Visit one: complete assessment, obtained treatment plan consent, expose FMS, OHI Modified bass technique, scale UL and UR with ultrasonic and hand instruments.

Visit two: reevaluation of UR and UL, discuses possible Arestin treatment with patient and obtain consent, OHI on interdental aids (floss), scale LL with ultrasonic and hand instruments.

Visit three: reevaluation of LL, OHI on interdental aids (floss threader) and discussion on benefits of fluoride in toothpaste and mouthwash, scale LR with ultrasonic and hand instruments, engine polish with medium grit paste, apply 5% Fluoride Varnish.

Implementation

Visit one:

Completed assessment, obtained treatment plan consent. BP163/117, Pulse 89. Patient was present with medical clearance form due to HBP. 

Patient was recommended: to use xylitol (6-8g/day) gum or candies.  OTC with fluoride were recommended:  Crest Gum Detoxify with Stannous fluoride 0.454%, ACT anticavity mouthwash with Sodium fluoride 0.05%.  Application of fluoride varnish every 4-6 month.

Exposed FMS –  findings were discussed with patient, referral form was given to the patient. PI fair. OHI Modified Bass technique – patient was able to demonstrate the technique and was corrected, asked if he has any questions. Scaled UR and UL quadrants with ultrasonic and hand instruments. No rescales.

Visit two:

No changes in medical history. BP 152/93, Pulse 88.

Evaluated of UR and UL quadrants, gingiva showed decrease papillae inflammation, less BOP.  No residual deposits were found. PI fair with improvement due to corrected brushing technique. OHI floss – patient was able to demonstrate the technique and was corrected, asked if he has any questions. Scaled LL with ultrasonic and hand instruments.  No rescales.

Arestin

Arestin placement was recommended, discussed and accepted by patient. Patient had Arestin placed on 13 sites ranging from 5-7mm pocket depths on UL and UR quadrants 1 week after first debridement visit. Patient reported the placement was completely painless. Post instructions were given to the patient. Reevaluation was done in one month after placement. Generalized 1-2mm reduction in pockets depth was noted, patient was informed about successful treatment.

Visit three:

No changes in medical history. BP 143/102, Pulse 82.

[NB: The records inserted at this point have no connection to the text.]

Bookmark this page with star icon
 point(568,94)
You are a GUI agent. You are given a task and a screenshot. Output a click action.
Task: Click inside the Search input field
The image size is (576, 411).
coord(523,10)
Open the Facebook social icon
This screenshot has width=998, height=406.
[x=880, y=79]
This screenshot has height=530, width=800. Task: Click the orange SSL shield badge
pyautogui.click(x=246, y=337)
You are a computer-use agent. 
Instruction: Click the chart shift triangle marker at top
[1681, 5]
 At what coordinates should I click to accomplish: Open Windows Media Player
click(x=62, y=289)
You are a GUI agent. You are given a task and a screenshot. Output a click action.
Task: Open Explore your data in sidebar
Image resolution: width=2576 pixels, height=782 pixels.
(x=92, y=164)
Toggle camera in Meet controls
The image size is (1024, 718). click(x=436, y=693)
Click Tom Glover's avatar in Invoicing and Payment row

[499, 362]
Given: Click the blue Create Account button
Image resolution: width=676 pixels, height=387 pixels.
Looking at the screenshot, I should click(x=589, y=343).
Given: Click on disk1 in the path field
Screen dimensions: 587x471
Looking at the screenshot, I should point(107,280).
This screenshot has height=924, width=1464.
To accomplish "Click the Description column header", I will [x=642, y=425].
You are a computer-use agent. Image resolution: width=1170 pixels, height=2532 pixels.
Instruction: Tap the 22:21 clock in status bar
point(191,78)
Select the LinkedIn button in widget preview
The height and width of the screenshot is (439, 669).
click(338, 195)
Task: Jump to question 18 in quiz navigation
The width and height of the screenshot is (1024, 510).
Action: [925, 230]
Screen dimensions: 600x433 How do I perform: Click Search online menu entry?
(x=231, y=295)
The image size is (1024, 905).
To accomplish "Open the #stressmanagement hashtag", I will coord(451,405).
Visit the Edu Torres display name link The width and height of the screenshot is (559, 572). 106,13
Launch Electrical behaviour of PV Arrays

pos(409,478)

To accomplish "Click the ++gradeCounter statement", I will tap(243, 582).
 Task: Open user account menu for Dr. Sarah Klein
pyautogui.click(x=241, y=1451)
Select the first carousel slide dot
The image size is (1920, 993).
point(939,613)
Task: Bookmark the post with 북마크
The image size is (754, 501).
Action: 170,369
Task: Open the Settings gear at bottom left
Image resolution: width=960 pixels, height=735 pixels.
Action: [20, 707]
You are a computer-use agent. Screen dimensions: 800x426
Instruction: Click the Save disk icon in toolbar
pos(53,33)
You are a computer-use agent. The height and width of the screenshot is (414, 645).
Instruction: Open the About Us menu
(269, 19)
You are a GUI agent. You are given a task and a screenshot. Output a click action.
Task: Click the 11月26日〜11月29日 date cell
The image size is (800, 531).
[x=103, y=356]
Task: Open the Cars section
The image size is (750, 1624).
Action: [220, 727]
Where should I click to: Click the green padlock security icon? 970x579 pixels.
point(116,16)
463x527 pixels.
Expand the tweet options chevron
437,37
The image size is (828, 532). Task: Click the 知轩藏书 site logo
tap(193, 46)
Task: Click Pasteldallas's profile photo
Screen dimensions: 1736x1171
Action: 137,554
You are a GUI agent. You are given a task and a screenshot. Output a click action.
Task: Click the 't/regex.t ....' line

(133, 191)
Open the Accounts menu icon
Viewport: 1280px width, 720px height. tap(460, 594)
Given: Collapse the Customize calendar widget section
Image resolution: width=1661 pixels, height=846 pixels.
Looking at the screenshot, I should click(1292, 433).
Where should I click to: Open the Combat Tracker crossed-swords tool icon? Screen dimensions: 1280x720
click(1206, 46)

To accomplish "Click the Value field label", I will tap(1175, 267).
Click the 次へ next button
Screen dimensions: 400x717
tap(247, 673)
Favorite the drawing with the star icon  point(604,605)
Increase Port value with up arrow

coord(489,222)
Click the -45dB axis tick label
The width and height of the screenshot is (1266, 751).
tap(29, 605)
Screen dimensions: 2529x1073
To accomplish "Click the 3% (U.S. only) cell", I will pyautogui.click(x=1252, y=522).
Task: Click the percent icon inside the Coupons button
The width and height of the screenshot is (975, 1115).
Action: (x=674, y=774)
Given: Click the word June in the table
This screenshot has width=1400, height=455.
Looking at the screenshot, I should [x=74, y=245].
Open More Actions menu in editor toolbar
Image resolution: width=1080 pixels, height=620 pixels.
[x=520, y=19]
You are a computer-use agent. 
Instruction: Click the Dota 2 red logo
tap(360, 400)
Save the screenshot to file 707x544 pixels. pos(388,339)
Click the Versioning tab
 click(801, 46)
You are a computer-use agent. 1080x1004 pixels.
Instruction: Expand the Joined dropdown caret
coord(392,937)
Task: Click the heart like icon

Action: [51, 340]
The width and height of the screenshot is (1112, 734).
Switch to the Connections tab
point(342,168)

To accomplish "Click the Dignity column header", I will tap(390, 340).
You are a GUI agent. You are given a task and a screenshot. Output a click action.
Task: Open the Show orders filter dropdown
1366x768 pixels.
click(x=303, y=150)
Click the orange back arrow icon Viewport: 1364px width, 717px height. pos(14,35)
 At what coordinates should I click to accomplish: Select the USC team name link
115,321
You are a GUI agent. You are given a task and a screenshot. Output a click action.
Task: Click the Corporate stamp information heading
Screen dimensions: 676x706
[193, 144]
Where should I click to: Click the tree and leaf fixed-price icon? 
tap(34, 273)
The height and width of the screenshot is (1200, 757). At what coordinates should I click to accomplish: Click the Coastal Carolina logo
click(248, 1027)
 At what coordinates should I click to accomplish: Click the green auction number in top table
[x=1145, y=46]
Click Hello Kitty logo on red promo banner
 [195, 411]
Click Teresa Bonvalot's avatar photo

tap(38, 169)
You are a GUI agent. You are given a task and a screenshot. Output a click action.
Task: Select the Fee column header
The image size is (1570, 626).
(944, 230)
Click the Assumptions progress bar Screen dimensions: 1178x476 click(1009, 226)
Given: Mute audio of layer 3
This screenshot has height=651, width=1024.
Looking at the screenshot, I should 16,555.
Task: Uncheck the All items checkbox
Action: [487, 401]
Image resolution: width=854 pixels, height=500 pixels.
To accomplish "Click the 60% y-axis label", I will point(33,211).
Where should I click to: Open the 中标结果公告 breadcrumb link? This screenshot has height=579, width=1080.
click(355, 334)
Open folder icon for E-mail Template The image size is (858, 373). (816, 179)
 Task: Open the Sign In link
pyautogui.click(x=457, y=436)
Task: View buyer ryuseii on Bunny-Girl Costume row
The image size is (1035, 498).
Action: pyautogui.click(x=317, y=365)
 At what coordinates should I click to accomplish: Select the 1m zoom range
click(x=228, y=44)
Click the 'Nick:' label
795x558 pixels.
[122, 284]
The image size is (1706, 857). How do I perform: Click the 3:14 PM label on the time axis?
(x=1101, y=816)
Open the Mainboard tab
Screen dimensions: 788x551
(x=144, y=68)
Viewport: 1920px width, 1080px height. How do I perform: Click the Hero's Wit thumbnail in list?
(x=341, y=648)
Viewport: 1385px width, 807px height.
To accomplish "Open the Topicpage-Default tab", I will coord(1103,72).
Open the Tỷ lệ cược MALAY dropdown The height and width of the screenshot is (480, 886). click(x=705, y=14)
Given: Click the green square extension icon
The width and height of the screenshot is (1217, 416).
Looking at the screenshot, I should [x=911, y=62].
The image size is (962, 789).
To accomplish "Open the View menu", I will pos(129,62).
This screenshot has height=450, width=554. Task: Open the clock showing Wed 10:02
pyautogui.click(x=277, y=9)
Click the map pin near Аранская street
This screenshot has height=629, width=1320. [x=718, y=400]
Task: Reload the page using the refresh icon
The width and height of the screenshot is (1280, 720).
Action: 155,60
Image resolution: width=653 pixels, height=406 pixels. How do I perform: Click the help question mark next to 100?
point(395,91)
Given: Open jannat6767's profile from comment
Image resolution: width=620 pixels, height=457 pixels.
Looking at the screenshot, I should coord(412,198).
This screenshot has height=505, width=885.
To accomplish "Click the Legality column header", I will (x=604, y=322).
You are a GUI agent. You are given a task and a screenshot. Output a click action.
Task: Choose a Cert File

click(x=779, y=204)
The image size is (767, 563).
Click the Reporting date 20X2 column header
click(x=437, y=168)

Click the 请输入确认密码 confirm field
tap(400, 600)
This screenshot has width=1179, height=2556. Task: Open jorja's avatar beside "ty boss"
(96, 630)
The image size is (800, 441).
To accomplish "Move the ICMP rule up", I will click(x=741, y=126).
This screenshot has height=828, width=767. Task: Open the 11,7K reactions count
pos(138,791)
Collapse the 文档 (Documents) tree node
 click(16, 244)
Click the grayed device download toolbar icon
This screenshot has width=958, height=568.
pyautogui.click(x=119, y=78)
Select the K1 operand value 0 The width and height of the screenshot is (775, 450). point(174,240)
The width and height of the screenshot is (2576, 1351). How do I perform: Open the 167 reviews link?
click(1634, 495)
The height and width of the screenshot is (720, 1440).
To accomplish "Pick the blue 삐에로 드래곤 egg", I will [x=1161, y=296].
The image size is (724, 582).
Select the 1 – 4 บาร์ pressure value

Evaluated of LL quadrant, gingiva showed decrease papillae inflammation, less BOP. No residual deposits were found. PI good with improvement due to corrected brushing and flossing technique. OHI on floss threader for pontic #13 – patient was able to demonstrate the technique and was corrected, asked if he has any questions. Scaled LR with ultrasonic and hand instruments. Polished with medium grit paste. Applied fluoride varnish 5%. Recare 3 month.

 

Evaluation of Care

With each visit I noticed improvement on plaque index, I think patient significantly improved his brushing technique and now considers using floss and floss threader daily. My prognosis is that patient will be able to maintain daily oral hygiene and will stabilize his inflammation.

I also think with constant use of fluoride products patient will stabilize his sensitivity and significantly reduce the risk of caries.

Referrals

Referral was given on decay due to clinical and radiographic evidence.  Chipped amalgam was noted on #18 and patient was referred to general dentist (restorative care). Also due to high PD, generalized horizontal bone loss, recession, and furcation patient was referred for evaluation to periodontist.

Continued Care Recommendations

Patient needs 3 month recare schedule. This patient was present with deep periodontal pockets and even with good oral hygiene he still would need 3 month reevaluation of his condition so it can get stable.

Final Reflection

This patient seemed to be open to learning everything about home oral hygiene.  I was able to demonstrate every aspect of it and he always was engaged in re-demonstrating techniques.